◆ Exercise aim:
For each line below that holds "beside", return the line as it stands.

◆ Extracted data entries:

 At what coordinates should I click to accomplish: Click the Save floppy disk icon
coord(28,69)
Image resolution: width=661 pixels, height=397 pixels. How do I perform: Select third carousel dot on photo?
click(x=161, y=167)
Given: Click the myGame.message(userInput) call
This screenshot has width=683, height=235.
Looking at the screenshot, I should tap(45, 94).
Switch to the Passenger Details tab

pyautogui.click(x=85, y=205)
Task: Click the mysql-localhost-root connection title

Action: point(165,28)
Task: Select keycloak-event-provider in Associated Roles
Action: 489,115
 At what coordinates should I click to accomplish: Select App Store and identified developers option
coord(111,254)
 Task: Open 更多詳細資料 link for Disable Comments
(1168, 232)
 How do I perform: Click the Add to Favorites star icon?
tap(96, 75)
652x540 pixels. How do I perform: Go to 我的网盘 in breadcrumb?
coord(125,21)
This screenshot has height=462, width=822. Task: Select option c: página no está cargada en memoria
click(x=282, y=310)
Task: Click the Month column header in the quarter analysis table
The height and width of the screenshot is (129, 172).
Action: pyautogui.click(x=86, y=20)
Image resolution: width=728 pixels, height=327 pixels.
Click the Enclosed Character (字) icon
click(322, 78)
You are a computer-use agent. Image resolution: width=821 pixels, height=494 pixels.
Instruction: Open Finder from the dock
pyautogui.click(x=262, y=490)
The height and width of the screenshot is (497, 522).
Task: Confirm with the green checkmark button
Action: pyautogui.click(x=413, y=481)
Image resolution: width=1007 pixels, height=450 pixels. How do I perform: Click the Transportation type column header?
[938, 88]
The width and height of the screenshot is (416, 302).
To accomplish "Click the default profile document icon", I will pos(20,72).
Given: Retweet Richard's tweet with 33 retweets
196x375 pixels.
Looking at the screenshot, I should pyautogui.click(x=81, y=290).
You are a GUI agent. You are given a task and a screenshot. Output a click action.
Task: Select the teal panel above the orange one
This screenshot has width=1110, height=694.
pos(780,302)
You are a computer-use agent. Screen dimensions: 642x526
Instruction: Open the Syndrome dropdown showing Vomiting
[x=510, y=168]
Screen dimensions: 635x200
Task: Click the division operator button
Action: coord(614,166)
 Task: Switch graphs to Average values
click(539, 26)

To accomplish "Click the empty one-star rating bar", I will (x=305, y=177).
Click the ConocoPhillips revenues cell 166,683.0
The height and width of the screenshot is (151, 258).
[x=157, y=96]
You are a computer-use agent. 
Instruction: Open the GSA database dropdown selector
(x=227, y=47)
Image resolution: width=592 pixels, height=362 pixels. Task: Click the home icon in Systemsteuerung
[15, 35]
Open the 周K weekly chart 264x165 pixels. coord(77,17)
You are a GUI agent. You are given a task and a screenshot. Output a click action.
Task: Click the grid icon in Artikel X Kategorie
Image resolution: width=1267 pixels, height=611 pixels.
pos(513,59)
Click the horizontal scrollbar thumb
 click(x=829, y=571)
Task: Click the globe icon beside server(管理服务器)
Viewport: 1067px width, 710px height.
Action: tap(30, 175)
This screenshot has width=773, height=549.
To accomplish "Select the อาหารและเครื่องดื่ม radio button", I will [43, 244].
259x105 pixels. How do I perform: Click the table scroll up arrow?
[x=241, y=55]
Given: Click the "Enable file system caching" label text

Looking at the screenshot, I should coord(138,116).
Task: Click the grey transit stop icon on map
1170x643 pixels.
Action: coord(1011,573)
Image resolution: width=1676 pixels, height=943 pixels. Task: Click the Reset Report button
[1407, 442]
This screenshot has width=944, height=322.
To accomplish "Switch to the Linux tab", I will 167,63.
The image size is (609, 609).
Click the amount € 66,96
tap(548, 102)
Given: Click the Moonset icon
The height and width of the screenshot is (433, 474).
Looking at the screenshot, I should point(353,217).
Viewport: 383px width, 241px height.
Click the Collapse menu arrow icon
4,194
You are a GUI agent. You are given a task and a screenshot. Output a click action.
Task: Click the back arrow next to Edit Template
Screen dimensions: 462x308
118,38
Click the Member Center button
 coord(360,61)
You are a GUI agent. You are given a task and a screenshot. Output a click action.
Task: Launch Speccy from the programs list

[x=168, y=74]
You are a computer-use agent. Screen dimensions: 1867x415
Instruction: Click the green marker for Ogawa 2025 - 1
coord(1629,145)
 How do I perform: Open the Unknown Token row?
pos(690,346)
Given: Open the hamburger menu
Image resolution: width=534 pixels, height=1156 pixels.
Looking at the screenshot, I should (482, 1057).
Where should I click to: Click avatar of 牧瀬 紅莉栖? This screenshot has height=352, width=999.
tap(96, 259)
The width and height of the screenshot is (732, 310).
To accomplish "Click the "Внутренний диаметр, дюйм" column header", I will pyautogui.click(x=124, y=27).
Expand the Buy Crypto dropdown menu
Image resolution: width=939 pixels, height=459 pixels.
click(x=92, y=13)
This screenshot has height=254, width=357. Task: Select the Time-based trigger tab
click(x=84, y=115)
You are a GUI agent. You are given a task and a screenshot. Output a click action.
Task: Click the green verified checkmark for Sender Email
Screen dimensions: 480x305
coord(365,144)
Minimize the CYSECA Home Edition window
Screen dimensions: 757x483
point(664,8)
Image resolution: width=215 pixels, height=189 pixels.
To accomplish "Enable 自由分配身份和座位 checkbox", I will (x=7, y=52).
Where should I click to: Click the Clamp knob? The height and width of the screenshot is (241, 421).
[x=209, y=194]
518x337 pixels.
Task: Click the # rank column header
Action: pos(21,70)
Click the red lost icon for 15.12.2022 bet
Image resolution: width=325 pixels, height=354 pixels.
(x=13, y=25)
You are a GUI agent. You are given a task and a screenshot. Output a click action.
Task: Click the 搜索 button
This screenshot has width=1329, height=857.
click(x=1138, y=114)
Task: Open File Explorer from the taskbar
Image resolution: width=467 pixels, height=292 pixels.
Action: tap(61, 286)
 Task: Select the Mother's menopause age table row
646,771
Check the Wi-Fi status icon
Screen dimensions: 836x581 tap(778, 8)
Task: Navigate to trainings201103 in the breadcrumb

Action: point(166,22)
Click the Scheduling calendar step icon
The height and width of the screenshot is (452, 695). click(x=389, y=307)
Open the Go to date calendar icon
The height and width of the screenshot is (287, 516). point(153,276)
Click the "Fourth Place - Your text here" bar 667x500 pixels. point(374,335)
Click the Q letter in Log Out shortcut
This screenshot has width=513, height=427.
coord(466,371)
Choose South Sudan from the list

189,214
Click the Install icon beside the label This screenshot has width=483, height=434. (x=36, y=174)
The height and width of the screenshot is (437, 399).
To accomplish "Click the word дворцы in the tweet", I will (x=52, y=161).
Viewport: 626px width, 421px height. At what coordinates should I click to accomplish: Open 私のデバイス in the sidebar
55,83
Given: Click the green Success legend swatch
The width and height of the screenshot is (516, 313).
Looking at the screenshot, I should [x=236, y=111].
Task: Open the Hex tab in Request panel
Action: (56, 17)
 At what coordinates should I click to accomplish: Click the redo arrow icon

◆ Worked solution:
Task: Click the globe icon beside server(管理服务器)
Click the Install icon beside the label This screenshot has width=483, height=434. (x=36, y=174)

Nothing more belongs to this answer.